The repository's examples/dpo
folder includes runnable scripts and sample configs demonstrating how to initiate DPO with various base models (e.g., Llama or Qwen), and details how the DPO loss is computed between chosen and rejected responses to drive model alignment.
This workflow enables ML researchers to efficiently perform preference-based fine-tuning on open-source LLMs, supporting large-scale, multi-GPU training and custom data integration with minimal code modification.
set -x
read -r -d '' training_commands <<EOF
train_dpo \
--save_path /SAVE_PATH/ \
--save_steps -1 \
--logging_steps 1 \
--eval_steps -1 \
--train_batch_size 64 \
--micro_train_batch_size 1 \
--pretrain Qwen/Qwen2.5-7B-Instruct \
--bf16 \
--max_epochs 1 \
--max_len 8192 \
--zero_stage 3 \
--learning_rate 5e-6 \
--beta 0.1 \
--dataset json@DATA_PATH \
--apply_chat_template \
--chosen_key chosen \
--rejected_key rejected \
--load_checkpoint \
--gradient_checkpointing \
--label_smoothing 0.1 \
--use_wandb yczhuang
EOF
# --use_wandb
if [[ ${1} != "slurm" ]]; then
deepspeed --master_port=29400 --include localhost:0,1,2,3 --module $training_commands
fi
To run the script, we need to initiate the following command: bash dpo_training.sh
to run the DPO experiments distributed over 4 GPUs and save all the checkpoints in /SAVE_PATH/
.
Iterative DPO
We also conducted some experiments that need collaboration between these two packages.

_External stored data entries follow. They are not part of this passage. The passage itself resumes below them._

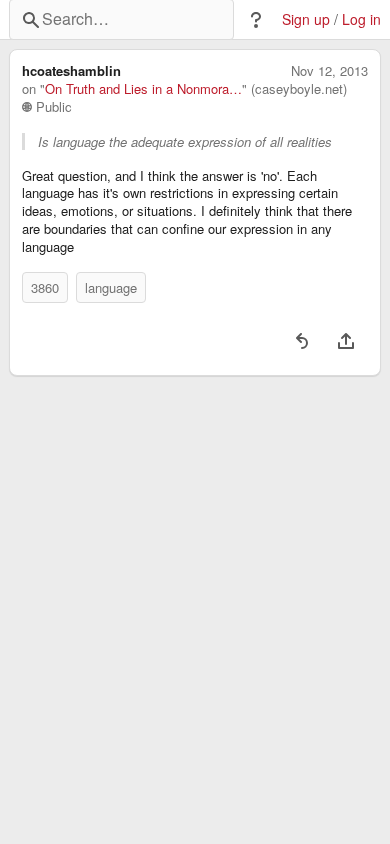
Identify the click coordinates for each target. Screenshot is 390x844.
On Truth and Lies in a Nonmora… (143, 89)
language (111, 287)
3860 (45, 287)
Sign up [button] (306, 19)
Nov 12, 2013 (329, 71)
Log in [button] (361, 19)
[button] (256, 20)
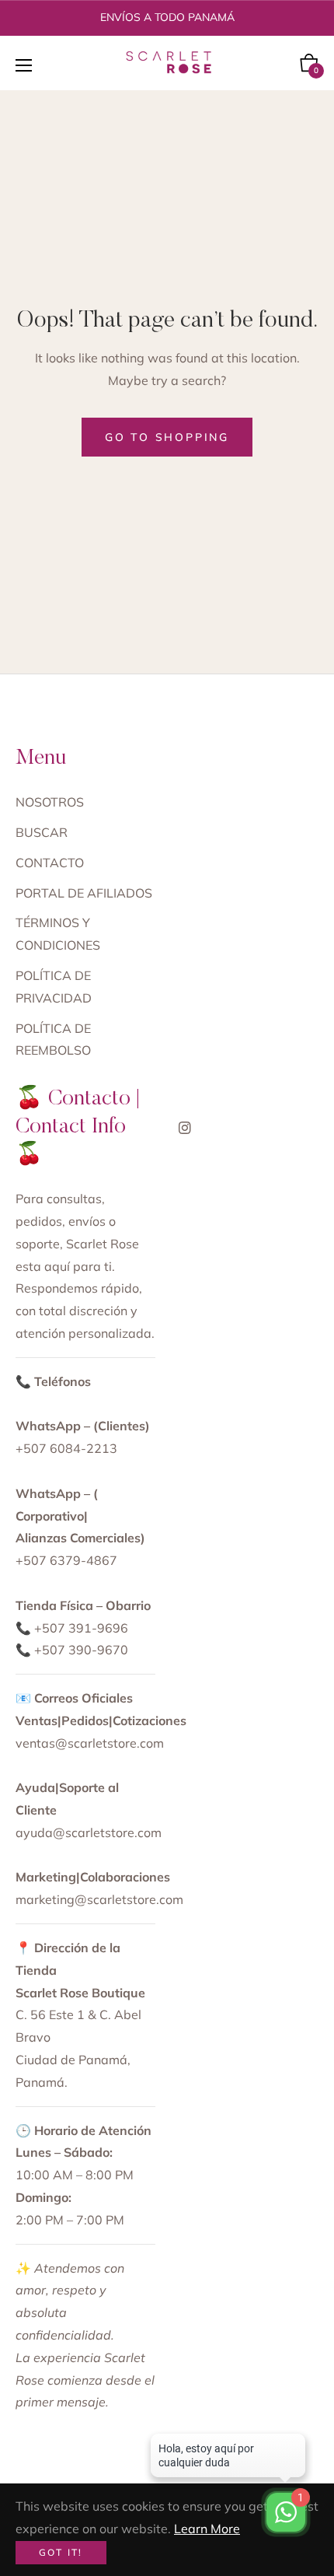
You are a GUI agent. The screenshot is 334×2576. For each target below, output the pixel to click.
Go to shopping (167, 437)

To conduct DPO over warmed-up models (SFT-ed), we can first leverage the verl package to perform multi-turn supervised fine-tuning (SFT) over the randomly selected 100 samples to briefly learn the response style and format for the questions. Once SFT is completel, the resulting checkpoint can be used to sample new online preference pairs on the training data according to the final outcome, and can be seamlessly passed to the OpenRLHF package for DPO training.
For advanced workflows such as iterative DPO, we may perform SFT with verl, run an initial round of DPO with OpenRLHF, and obtain the checkpoint to sample new online preference pairs on the training data. After the data sampling is over, we then repeat the DPO process using the updated preference data.